Tuesday, October 18, 2005

is there any meaning in life?

you know... after hearing my lecturers about samuel beckett, i'm starting to wonder if there really is any real meaning to life. do the things that we cling to have meaning because we want to cover the illusion that life really has no meaning to begin with? it makes sense to an extent. to beckett, human communication is rubbish. do we really mean what we say sometimes? like good morning for example. do we really mean it when we wish it to someone? or do we want something else? food for thought... "nothing is funnier than unhappiness, i grant you that. yes, yes, it's the most comical thing in the world," says beckett. wash aside that bitter aftertaste you just felt when reading his seemingly cruel comment. yeah, it's a rather brutal comment. but let's think about it from his perspective... if life is as meaningless as beckett claims it to be, then why are we getting so upset over things for? what's the point in it? think a guy furiously punching and kicking at thin air... that's what beckett is saying. we're shadowboxing sometimes, getting upset over things that sometimes don't really matter. if anyone has heard the myth of sisyphus, you'll get what i mean. sisyphus was condemned by the gods for leaving the underworld and refusing to return to roll a boulder up a slope in the afterlife. only to have it slide down, and go down and start again. for eternity. yes... as rowan atkinson say, is "which i hardly need remind you, is a heckuva long time." up, down. up, down. rinse, repeat.

are we going through life the way sisyphus is? endless repition... on and on... without a real purpose? that we're struggling so much, for nothing in the end? it really makes one wonder... is this meaningful life we all have, just a mirage of our parched minds, thirsting for purpose? why do we bother? why do we try so hard? when ultimately it could all be for nought?

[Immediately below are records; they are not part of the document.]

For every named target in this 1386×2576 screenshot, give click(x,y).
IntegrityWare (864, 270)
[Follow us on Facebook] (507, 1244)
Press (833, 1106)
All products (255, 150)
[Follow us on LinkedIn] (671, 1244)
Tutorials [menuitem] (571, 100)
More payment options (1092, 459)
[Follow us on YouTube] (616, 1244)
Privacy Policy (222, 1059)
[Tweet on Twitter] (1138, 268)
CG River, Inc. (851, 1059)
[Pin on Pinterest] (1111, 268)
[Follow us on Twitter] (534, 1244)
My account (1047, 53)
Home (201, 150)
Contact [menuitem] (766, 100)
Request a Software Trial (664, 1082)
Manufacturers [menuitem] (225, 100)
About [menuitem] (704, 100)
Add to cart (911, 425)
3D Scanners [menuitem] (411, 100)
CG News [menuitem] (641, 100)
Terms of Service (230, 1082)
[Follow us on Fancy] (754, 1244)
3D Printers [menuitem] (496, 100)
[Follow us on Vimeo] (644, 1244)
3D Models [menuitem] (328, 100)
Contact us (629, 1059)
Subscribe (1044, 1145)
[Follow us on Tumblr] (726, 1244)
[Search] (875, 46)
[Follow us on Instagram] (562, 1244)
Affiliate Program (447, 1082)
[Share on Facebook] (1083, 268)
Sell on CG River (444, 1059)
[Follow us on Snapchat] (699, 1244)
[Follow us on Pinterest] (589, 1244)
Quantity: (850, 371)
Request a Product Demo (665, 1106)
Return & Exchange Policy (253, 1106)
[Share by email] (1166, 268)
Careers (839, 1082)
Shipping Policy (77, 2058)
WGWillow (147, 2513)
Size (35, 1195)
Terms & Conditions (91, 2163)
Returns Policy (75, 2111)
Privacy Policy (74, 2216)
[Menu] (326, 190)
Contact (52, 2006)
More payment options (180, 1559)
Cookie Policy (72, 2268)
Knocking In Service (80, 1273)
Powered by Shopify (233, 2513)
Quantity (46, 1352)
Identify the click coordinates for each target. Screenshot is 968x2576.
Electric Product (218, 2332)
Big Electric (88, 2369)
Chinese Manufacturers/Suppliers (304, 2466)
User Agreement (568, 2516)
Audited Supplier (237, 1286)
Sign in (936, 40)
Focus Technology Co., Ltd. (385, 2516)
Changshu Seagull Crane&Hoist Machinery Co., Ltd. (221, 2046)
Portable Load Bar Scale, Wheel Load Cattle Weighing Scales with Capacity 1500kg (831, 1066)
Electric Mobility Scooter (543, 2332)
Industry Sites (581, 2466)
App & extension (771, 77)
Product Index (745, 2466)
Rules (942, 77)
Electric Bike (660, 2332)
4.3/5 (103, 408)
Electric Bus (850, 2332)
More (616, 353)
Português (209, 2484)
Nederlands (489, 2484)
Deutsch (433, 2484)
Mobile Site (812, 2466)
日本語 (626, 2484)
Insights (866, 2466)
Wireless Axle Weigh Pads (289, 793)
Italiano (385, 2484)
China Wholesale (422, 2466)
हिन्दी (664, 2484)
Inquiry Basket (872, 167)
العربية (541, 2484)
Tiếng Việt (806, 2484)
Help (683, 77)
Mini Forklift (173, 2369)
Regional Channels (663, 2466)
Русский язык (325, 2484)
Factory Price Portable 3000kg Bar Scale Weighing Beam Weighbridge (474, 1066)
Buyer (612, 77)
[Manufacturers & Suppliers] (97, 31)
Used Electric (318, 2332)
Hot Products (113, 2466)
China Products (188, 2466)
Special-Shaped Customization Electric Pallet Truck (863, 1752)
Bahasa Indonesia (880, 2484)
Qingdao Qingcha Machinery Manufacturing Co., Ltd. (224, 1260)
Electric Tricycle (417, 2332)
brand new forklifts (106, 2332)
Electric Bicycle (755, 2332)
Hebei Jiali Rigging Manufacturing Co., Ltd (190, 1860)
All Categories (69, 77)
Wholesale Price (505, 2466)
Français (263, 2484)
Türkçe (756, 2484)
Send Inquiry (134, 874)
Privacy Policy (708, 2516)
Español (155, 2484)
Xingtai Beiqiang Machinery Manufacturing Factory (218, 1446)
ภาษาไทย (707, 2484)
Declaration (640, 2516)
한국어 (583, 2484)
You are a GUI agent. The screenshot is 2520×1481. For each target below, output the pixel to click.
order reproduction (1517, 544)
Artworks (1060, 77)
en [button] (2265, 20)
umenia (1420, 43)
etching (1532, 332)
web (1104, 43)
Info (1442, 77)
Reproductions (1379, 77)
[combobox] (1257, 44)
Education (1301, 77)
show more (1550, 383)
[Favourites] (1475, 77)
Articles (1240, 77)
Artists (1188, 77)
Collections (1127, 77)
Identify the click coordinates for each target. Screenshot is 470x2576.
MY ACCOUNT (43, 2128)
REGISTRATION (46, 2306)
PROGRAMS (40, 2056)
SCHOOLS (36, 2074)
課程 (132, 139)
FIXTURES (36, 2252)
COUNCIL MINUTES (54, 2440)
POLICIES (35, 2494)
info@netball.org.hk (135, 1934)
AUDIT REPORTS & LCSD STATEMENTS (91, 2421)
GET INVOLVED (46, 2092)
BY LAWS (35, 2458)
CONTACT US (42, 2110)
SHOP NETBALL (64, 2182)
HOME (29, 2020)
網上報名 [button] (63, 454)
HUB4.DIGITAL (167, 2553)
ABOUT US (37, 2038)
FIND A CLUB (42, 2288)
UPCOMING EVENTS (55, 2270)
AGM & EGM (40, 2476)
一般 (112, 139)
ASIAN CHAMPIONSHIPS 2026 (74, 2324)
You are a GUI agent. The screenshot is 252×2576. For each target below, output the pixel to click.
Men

if you're starting to wonder if i have converted over to beckett's school of thinking, the answer is no. i still feel my life has meaning. so what if it is ultimately an illusion. i'm the boss of myself, i feel what i want to feel, i say what i want to say(though sometimes veiled), i do what i wish(school doesn't apply there). and in all i do, all i say, all i feel, i have the ability to give it meaning to myself, to fashion it to suit whatever way i see it fit. not you. not him. not her. not any tom, dick or harry on the street. it's mine, and makes me me. just like you are what makes you you. like camus says in his essay, one must imagine sisyphus happy.